■ TRECHO DA FONTE ■
-- -- --
Este dilema atinge em cheio os três objetivos dos sionistas ao criarem
Israel, que eram ter um Estado judeu, democrático e na terra bíblica.
Mas é impossível ter os três. Pois, se quiser ter um Estado no
território desejado, deve capturar uma população árabe (que era de 1
milhão em 1967 e chega perto dos 4 milhões atualmente), e a
predominância judaica deixa de existir, a não ser que se imponha uma
espécie de apartheid. Se quiser ter a predominância judaica e a
democracia, precisa abrir mão do território. O dilema atualmente é
como equilibrar os três objetivos.


G1 - Como a Guerra dos Seis Dias se reflete na atual situação de
conflitos no Oriente Médio?
Hollis - Há duas questões importantes. A primeira é que há um conflito
histórico sobre a localização do Estado de Israel na região, fato
interligado à questão dos refugiados palestinos, que vem desde a
criação de Israel e a guerra de 1948. É um conflito bem anterior à
Guerra dos Seis dias, e que se mantém até hoje.
-- -- --
■ MATERIAL FORNECIDO ■
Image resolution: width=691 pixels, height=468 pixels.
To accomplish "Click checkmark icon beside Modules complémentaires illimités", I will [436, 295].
-- -- --
■ ENUNCIADO A ■
Segundo o trecho sobre Israel, quais eram os três objetivos dos sionistas ao criarem o Estado?
■ ENUNCIADO B ■
Transcreva do trecho sobre Israel, sem nenhuma alteração, a parte que se inicia com as palavras "Mas é impossível" e termina com "os três objetivos.".
O material apresentado é um conjunto à parte, independente do trecho.

■ RESOLUÇÃO COMPLETA A ■
Ter um Estado judeu, democrático e na terra bíblica.

■ RESOLUÇÃO COMPLETA B ■
Mas é impossível ter os três. Pois, se quiser ter um Estado no
território desejado, deve capturar uma população árabe (que era de 1
milhão em 1967 e chega perto dos 4 milhões atualmente), e a
predominância judaica deixa de existir, a não ser que se imponha uma
espécie de apartheid. Se quiser ter a predominância judaica e a
democracia, precisa abrir mão do território. O dilema atualmente é
como equilibrar os três objetivos.